The World Intellectual Property Organization considers AI to be vital to the future administration of IP:

“[W]e are not going to be able to deal, as a world, with this volume of data and this complexity of data without applications based on Artificial Intelligence.”

With over 3 million new patent applications filed globally each year, the problem is compounding.

In September 2018, the US Patent and Trademark Office (USPTO) issued a Request for Information (RFI) titled Challenge to Improve Patent Search With Artificial Intelligence.

The RFI characterized prior art search as looking for a needle that does not yet exist in an ever-growing haystack.

It also stressed that language matters, because terms evolve over time and innovation spurs new words and phrases beyond common vocabulary.

The RFI concluded that patent examiners need better results, not more results.

Given the nature of these problems, it’s clear that they won’t be solved by traditional methods alone.

Words without meaning

Boolean search for patents is outdated and becoming less effective as the volume of prior art grows.

You have to pick the right keywords and enter them into a database one by one, or in different combinations.

It’s a tedious process of trial-and-error, and it puts you at the mercy of the nuance and variability inherent in patent language. No matter how good your keyword selection is, you still need to review a potentially large number of irrelevant results before you can focus on your top picks.

What if, instead, you could instantly get a list of the closest prior art by typing in a description of your idea?

This approach is known as semantic search.

Rather than finding literal keyword matches, a semantic search extracts meaning from the text as a whole; it can read entire paragraphs of input, like an Abstract or a set of Claims.

This eliminates the need to craft elaborate search queries, and lets you spend more time looking at potential winners instead of discarding likely losers.

For a semantic search to work, however, automation isn’t enough. We already know that computers can process millions of documents in seconds — much more than humanly possible.
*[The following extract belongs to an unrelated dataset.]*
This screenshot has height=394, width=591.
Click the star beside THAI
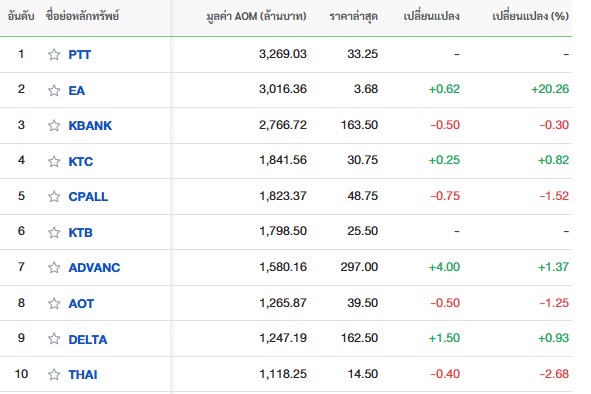[x=54, y=374]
But “processing” should include an “understanding” of what the input is about.

To understand a piece of text is to perceive the intended meaning of the words; to be able to make inferences from the information received.

Understanding is proved by performing a task that tests the reader’s interpretation of the text.

So to prove that a computer program can understand patents, it must be given a task to complete.

There are two obvious candidates: (1) classification by technology area; and (2) prior art search.

Both tasks involve judging the extent to which one piece of text is similar to another in terms of their subject matter. It’s the kind of complex reasoning that we associate with human intelligence.

Putting AI to the test

Achieving expert-level decision-making with Artificial Intelligence has been our goal at Legalicity.

In the course of our research, we developed a tool that can accomplish tasks (1) and (2) above with a measurable degree of success.

In other words, we have empirical results that demonstrate how well our AI performs relative to trained human experts.

According to our logic so far, this data should make it possible to answer the question at hand: can AI really understand patents?

The following is a quick summary of our findings; a separate overview of the methodology will be available soon.

To learn more about the product, please visit NLPatent.com.

(1) Patent classification

The Cooperative Patent Classification (CPC) system provides a framework for organizing patents by technology area. It’s arranged as a tree structure with a total of five levels:

sectionclasssubclassgroupsubgroup

At the bottom, there are tens of thousands of subgroups.

Inevitably, some of them overlap, which is why patents are often assigned to multiple categories.

We decided to focus on the primary CPC subclass for any given patent.

We tested whether our AI could identify the correct subclass, out of hundreds of possibilities, after reading only a portion of the patent.

Here are the results from a sample of 1,000 randomly selected patents:

The AI was able to put the correct subclass in first place over 50% of the time; in the top 5 up to 84% of the time; and in the top 10 up to 94% of the time.

(2) Prior art search

Perhaps the “ultimate” test of the AI is whether it can recognize which prior art is relevant and which isn’t — an incredibly difficult task, even for humans.

We looked at actual prior art cited by USPTO patent examiners to see if it appeared in the top 50, 100, and 200 results generated by our AI.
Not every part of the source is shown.